On Monday night, the School Board unanimously (9-0) approved the Final Budget for 2017-18 that holds the line on taxes despite adding staff members, absorbing a considerable increase in pension costs and making a significant investment in infrastructure technology.

School Board President Dr. Peter Yarnell thanked the administration for developing a budget that provides additional resources for students while not increasing taxes on residents or businesses.

The budget’s projected revenues are $132.7 million (a 1.91 percent increase) and expenditures are $133.1 million (a 1.55 percent increase). Rather than increasing taxes, the Board decided to allocate $337,000 from fund balance to make up the difference.

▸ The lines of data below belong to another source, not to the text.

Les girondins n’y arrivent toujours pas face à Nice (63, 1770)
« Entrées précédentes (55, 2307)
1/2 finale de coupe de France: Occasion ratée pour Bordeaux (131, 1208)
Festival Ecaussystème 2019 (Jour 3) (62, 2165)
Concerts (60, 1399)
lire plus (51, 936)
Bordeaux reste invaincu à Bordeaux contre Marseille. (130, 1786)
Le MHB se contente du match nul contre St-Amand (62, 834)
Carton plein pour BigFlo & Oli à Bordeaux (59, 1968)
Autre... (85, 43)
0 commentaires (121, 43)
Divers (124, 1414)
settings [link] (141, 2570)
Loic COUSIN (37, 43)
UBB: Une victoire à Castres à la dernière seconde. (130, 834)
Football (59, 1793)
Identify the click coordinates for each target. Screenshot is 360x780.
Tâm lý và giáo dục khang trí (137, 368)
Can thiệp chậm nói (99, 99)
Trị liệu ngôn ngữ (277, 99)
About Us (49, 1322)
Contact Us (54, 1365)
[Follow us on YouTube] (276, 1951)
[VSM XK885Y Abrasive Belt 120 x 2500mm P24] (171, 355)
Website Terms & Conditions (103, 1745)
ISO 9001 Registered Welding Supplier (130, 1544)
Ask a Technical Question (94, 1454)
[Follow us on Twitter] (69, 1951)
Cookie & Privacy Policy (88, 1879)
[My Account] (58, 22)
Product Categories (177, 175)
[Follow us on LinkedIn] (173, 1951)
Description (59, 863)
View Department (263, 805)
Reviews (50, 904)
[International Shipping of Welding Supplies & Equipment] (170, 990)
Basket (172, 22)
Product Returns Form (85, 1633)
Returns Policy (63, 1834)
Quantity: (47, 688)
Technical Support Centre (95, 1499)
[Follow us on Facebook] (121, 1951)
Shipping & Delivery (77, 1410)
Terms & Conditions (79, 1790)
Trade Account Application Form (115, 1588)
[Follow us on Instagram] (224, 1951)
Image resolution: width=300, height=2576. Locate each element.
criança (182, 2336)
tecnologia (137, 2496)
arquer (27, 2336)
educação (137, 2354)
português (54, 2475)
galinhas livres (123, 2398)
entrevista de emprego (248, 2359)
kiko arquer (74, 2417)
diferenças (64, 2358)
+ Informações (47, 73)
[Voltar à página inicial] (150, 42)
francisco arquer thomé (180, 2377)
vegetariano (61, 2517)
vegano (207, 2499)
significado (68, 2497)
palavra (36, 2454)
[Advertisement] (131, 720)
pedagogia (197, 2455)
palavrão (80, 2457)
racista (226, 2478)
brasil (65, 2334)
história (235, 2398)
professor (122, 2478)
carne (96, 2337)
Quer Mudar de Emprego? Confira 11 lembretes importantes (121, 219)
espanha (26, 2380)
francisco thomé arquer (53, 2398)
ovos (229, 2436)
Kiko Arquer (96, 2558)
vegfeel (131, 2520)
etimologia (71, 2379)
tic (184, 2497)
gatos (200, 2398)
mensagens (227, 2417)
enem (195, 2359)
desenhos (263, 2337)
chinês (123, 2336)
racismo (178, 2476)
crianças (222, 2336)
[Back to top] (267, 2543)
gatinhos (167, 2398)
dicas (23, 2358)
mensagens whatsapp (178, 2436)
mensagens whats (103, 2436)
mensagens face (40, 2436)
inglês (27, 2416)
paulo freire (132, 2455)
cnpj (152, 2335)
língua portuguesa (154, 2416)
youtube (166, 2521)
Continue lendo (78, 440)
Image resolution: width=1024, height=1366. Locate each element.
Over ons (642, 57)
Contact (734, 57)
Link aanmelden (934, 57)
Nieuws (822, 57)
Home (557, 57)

Among the budget highlights:

  • Salaries remain flat at about $58 million. The budget calls for six additional teachers, one additional social worker and one additional special education supervisor. The new staffers will be offset by approximately 20 retirees.
  • The District’s costs for self-insured health care benefits will drop by $650,000 thanks to fewer employees covered and strategic plan design changes.
  • State mandated retirement costs will increase $1.8 million to a total of $19 million a year.
  • The District will spend about $2.3 million this summer to replace and add approximately 600 security cameras in all buildings, install a VOIP phone system and perform electrical upgrades to technology closets.

Under the Act 1 Index, the Board could have raised property taxes by up to 2.5 percent. That would have added about $104 to the bill for a property at the median assessed value of $30,769.

Superintendent Dr. Jacqueline A. Rattigan credits previous Boards’ history of being willing to take difficult steps for placing the District on solid financial footing.  She also appreciates the fact that the current Board has been adamant about maintaining staff and programs without burdening taxpayers with an increase.

“As a District, we do what we need to do without being extravagant,” said Dr. Rattigan. “It is our goal for students and staff to have the resources that they need to be successful.”